I have a specific, for-learning-sake-only question on how the author of this link:

http://www.math.ucla.edu/~yanovsky/T..._solutions.pdf

gets past the details of the Intermediate Value Theorem on the following paragraph. If someone could fill in the details for me, it would be greatly appreciated because I'm having a hard time understanding.

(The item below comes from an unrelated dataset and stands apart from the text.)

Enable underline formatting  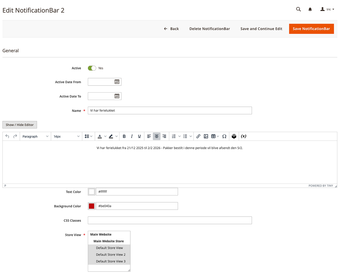[139, 136]
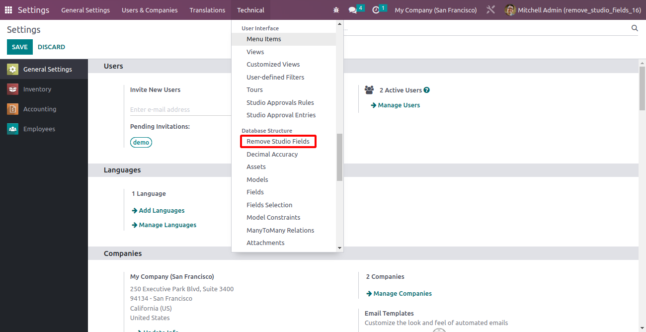
Task: Open the apps grid menu icon
Action: pos(8,10)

\displaystyle \begin{align} \left(\frac{3}{12h}f^{(5)}(\xi_1)+\frac{18}{12h}f^ {(5)}(\xi_2)-32\frac{6}{12h}f^{(5)}(\xi_3)+243\frac{1}{12h}f^{( 5)}(\xi_4)\right)\frac{h^5}{120}&= \\ \left(\frac{3}{12}f^{(5)}(\xi_1)+\frac{18}{12}f^{( 5)}(\xi_2)-32\frac{6}{12}f^{(5)}(\xi_3)+243\frac{1}{12}f^{(5) }(\xi_4)\right)\frac{h^4}{120}&= \\ 6f^{(5)}(\xi)\frac{h^4}{120}&= \\ \frac{h^4}{20}f^{(5)}(\xi) \end{align}

"Note that the IVT was used above..."

Shouldn't it be

"Suppose $\displaystyle f^{(5)}$ is continuous on $\displaystyle [x_0-h,x_0+3h]$ with
$\displaystyle x_0-h<\xi_1<x_0<\xi_2<x_0+h<\xi_3<x_0+2h<\xi_4<x_0+3h$. Since $\displaystyle \frac{1}{4}[f^{(5)}(\xi_1)+f^{(5)}(\xi_2)+f^{(5)}(\xi_3)+f^{(5 )}(\xi_4)$] is between [TEX]f^{(5)}(\xi_1)[\TEX] and $\displaystyle f^{(5)}(\xi_4)$, the Intermediate Value Theorem implies that a number $\displaystyle \xi$ exists between $\displaystyle \xi_1$ and $\displaystyle \xi_4$, and hence in $\displaystyle (x_0-h,x_0+3h)$, with $\displaystyle f^{(5)}(\xi)=\frac{1}{4}[f^{(5)}(\xi_1)+f^{(5)}(\xi_2)+f^{(5)}(\xi_3)+f^{(5 )}(\xi_4)]$"?